Data items:
● ● ●
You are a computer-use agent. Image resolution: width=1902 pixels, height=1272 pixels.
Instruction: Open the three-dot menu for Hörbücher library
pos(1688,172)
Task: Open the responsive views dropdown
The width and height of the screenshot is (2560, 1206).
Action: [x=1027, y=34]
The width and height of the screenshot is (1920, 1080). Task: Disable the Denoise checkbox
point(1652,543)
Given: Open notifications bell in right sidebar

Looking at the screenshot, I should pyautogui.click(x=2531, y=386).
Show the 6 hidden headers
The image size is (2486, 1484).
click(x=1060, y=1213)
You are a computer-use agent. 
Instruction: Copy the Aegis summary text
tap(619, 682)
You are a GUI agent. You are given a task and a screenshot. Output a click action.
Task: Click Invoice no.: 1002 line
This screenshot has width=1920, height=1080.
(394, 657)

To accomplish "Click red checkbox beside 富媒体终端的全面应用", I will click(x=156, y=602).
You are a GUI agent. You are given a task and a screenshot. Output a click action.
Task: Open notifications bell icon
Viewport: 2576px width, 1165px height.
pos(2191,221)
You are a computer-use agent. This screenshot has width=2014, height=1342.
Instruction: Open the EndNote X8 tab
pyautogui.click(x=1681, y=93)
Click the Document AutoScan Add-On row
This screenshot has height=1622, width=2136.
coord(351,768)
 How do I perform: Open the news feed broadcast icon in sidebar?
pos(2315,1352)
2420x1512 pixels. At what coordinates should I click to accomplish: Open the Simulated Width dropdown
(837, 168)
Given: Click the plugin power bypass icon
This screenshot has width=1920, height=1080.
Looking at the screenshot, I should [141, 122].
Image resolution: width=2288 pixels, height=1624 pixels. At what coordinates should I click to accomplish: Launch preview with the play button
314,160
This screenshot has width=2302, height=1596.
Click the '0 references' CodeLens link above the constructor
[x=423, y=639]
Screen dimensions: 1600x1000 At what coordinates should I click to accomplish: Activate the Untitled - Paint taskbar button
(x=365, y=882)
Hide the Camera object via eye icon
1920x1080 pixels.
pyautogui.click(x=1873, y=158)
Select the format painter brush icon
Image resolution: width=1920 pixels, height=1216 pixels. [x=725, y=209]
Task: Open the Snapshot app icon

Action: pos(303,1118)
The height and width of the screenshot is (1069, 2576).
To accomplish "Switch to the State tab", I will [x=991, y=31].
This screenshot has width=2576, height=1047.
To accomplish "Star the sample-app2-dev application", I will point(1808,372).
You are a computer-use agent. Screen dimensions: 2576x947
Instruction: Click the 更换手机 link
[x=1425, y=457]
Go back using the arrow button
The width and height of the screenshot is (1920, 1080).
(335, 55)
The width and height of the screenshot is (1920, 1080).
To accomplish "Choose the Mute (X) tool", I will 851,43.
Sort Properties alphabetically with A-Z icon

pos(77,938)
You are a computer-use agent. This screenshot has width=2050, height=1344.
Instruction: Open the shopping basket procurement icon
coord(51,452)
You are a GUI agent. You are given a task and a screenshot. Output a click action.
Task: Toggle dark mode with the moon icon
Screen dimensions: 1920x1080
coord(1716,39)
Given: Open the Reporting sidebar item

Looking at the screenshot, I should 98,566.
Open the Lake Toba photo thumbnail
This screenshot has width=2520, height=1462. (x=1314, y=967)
● ● ●
Exactly reproduce every record.

You are a computer-use agent. Image resolution: width=1902 pixels, height=1272 pixels.
Instruction: Open the three-dot menu for Hörbücher library
pos(1688,172)
Task: Open the responsive views dropdown
The width and height of the screenshot is (2560, 1206).
Action: [x=1027, y=34]
The width and height of the screenshot is (1920, 1080). Task: Disable the Denoise checkbox
point(1652,543)
Given: Open notifications bell in right sidebar

Looking at the screenshot, I should pyautogui.click(x=2531, y=386).
Show the 6 hidden headers
The image size is (2486, 1484).
click(x=1060, y=1213)
You are a computer-use agent. 
Instruction: Copy the Aegis summary text
tap(619, 682)
You are a GUI agent. You are given a task and a screenshot. Output a click action.
Task: Click Invoice no.: 1002 line
This screenshot has width=1920, height=1080.
(394, 657)

To accomplish "Click red checkbox beside 富媒体终端的全面应用", I will click(x=156, y=602).
You are a GUI agent. You are given a task and a screenshot. Output a click action.
Task: Open notifications bell icon
Viewport: 2576px width, 1165px height.
pos(2191,221)
You are a computer-use agent. This screenshot has width=2014, height=1342.
Instruction: Open the EndNote X8 tab
pyautogui.click(x=1681, y=93)
Click the Document AutoScan Add-On row
This screenshot has height=1622, width=2136.
coord(351,768)
 How do I perform: Open the news feed broadcast icon in sidebar?
pos(2315,1352)
2420x1512 pixels. At what coordinates should I click to accomplish: Open the Simulated Width dropdown
(837, 168)
Given: Click the plugin power bypass icon
This screenshot has width=1920, height=1080.
Looking at the screenshot, I should [141, 122].
Image resolution: width=2288 pixels, height=1624 pixels. At what coordinates should I click to accomplish: Launch preview with the play button
314,160
This screenshot has width=2302, height=1596.
Click the '0 references' CodeLens link above the constructor
[x=423, y=639]
Screen dimensions: 1600x1000 At what coordinates should I click to accomplish: Activate the Untitled - Paint taskbar button
(x=365, y=882)
Hide the Camera object via eye icon
1920x1080 pixels.
pyautogui.click(x=1873, y=158)
Select the format painter brush icon
Image resolution: width=1920 pixels, height=1216 pixels. [x=725, y=209]
Task: Open the Snapshot app icon

Action: pos(303,1118)
The height and width of the screenshot is (1069, 2576).
To accomplish "Switch to the State tab", I will [x=991, y=31].
This screenshot has width=2576, height=1047.
To accomplish "Star the sample-app2-dev application", I will point(1808,372).
You are a computer-use agent. Screen dimensions: 2576x947
Instruction: Click the 更换手机 link
[x=1425, y=457]
Go back using the arrow button
The width and height of the screenshot is (1920, 1080).
(335, 55)
The width and height of the screenshot is (1920, 1080).
To accomplish "Choose the Mute (X) tool", I will 851,43.
Sort Properties alphabetically with A-Z icon

pos(77,938)
You are a computer-use agent. This screenshot has width=2050, height=1344.
Instruction: Open the shopping basket procurement icon
coord(51,452)
You are a GUI agent. You are given a task and a screenshot. Output a click action.
Task: Toggle dark mode with the moon icon
Screen dimensions: 1920x1080
coord(1716,39)
Given: Open the Reporting sidebar item

Looking at the screenshot, I should 98,566.
Open the Lake Toba photo thumbnail
This screenshot has width=2520, height=1462. (x=1314, y=967)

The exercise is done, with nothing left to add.